ところてんを押し出す突き出しという道具のことや、黒いこんにゃくには海藻が入っている事など、長く糧としてきた仕事への愛着と誇りが、そこにはありました。

「結局ね、自分でもなるようにしかならないし、成り行きまかせですよ。」/Tさん

「結局ね、自分でもなるようにしかならないし、成り行きまかせですよ。」/Tさん
本当に身体が痛くて仕方がないときは、マッサージ師の到着に「待ってました!」と声を出してお迎えします。「おかげさまで生きながらえています」

一日一日を懸命に

一日一日を懸命に
工場内には、大きなタンクや水槽が配置されています。健康食として注目されているこんにゃく。学校給食用の注文の他に、直接買いにくるお客様も多いと言います。

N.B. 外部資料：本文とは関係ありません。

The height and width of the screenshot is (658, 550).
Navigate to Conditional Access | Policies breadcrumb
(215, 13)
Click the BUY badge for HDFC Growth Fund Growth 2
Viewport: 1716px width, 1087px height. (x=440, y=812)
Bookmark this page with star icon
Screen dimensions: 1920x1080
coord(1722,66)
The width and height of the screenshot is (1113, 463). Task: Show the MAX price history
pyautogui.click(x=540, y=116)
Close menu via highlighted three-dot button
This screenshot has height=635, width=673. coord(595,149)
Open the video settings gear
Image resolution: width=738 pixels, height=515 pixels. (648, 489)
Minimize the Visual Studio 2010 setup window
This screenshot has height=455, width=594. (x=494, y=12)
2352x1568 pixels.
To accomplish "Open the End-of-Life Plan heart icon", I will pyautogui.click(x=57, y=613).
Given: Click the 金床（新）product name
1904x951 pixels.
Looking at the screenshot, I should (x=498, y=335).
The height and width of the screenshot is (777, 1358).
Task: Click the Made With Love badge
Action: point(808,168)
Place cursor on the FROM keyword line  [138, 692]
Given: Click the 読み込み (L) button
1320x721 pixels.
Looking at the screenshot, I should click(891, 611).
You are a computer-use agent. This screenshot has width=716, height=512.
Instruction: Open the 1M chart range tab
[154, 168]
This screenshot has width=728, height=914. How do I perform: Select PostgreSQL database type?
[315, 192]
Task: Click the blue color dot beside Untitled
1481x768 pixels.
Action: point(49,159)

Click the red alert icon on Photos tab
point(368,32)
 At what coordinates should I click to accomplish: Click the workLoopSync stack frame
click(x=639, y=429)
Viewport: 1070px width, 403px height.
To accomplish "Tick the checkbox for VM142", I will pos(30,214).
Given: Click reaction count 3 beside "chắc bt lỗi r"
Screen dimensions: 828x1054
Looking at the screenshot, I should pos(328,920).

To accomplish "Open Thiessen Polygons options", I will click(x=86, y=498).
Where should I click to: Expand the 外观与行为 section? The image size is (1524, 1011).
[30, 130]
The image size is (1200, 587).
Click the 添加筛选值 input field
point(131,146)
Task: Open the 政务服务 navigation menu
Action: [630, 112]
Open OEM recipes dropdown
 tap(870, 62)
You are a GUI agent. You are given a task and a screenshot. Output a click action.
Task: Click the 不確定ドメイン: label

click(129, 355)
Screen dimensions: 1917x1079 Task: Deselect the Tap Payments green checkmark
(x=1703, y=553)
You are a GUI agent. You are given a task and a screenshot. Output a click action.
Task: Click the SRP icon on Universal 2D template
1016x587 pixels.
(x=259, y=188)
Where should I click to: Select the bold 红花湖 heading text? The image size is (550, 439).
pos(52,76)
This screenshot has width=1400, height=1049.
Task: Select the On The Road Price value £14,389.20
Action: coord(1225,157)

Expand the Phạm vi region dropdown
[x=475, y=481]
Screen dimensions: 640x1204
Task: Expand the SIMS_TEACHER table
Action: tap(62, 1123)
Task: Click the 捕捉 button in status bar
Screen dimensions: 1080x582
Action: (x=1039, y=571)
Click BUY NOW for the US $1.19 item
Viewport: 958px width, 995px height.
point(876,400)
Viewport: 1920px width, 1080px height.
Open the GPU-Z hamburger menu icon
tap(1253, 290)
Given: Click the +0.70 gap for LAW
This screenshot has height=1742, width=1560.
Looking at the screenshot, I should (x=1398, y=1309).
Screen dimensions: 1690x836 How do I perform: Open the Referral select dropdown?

若いころから懸命に働いてきたTさんですが「おいしい肴とビールで一杯が本当は楽しみなんだけどね」と笑います。
「料理本もずいぶん読んで研究しましたよ。『居酒屋やれば』なんて人からよく言われました」。
今は手が不自由になり、気持ちはあるものの、思うように料理ができない、はがゆい毎日を送っています。
「結局ね、自分でもなるようにしかならないし、成り行きまかせですよ」。
「夜寝て朝目覚めて、あぁ生きていた、良かったって。本当にそんな日々を繰り返しています」。
それでも、ある程度耳が聞こえ、目が見えるから助かっているとTさん。
「皆様のおかげですね!」。
すべての現実を、潔く受け止めた人の、優しい笑顔がそこにはありました。